### Input data
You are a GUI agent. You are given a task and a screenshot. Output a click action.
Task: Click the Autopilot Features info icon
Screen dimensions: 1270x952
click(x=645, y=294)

* * *

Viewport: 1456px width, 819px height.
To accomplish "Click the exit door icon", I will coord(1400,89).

* * *

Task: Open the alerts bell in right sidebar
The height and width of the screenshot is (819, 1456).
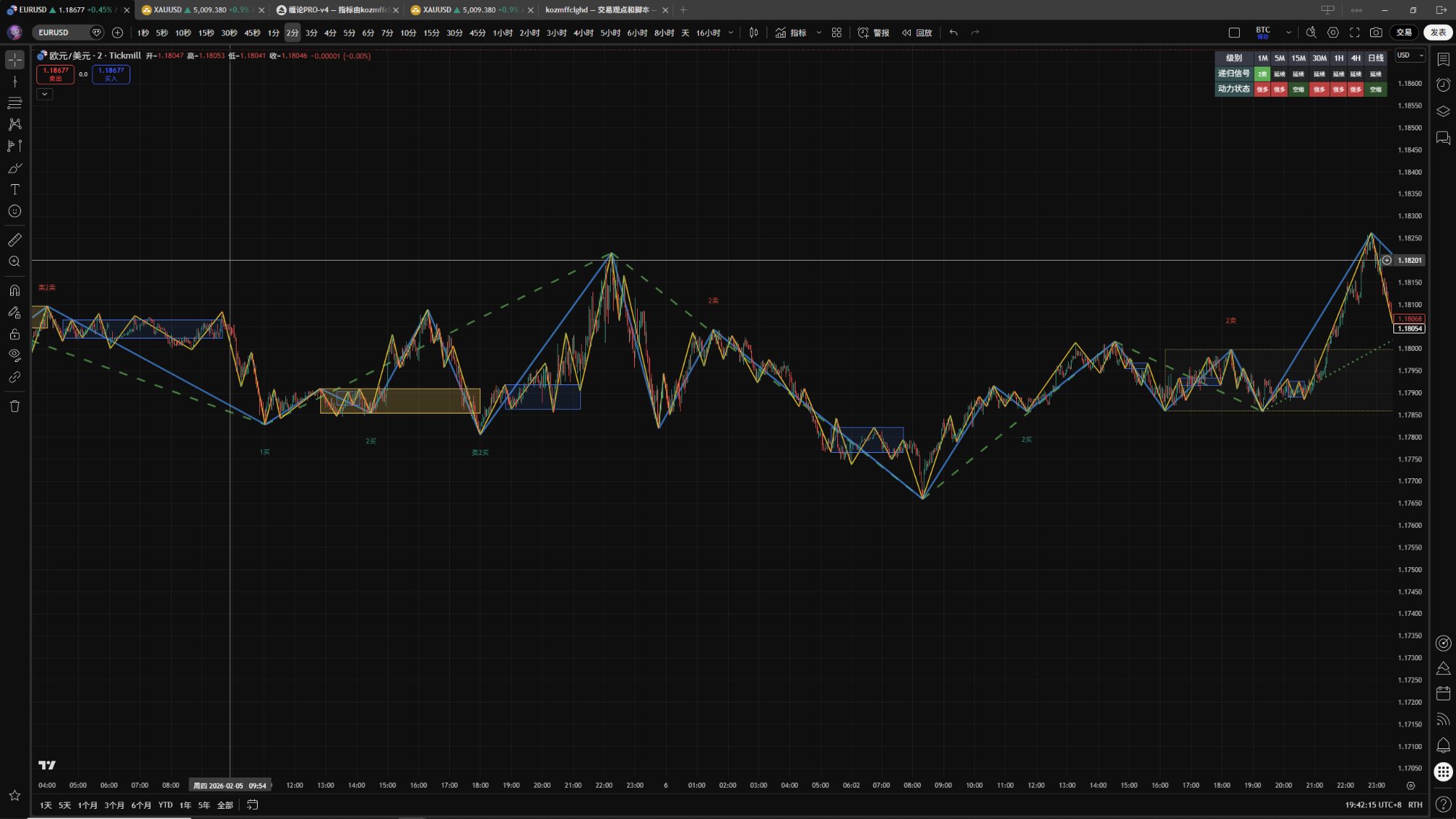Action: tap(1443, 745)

### Work request
Lines containing the word "icon": how many are there in the data above? Reply with only that number.

### Reply
2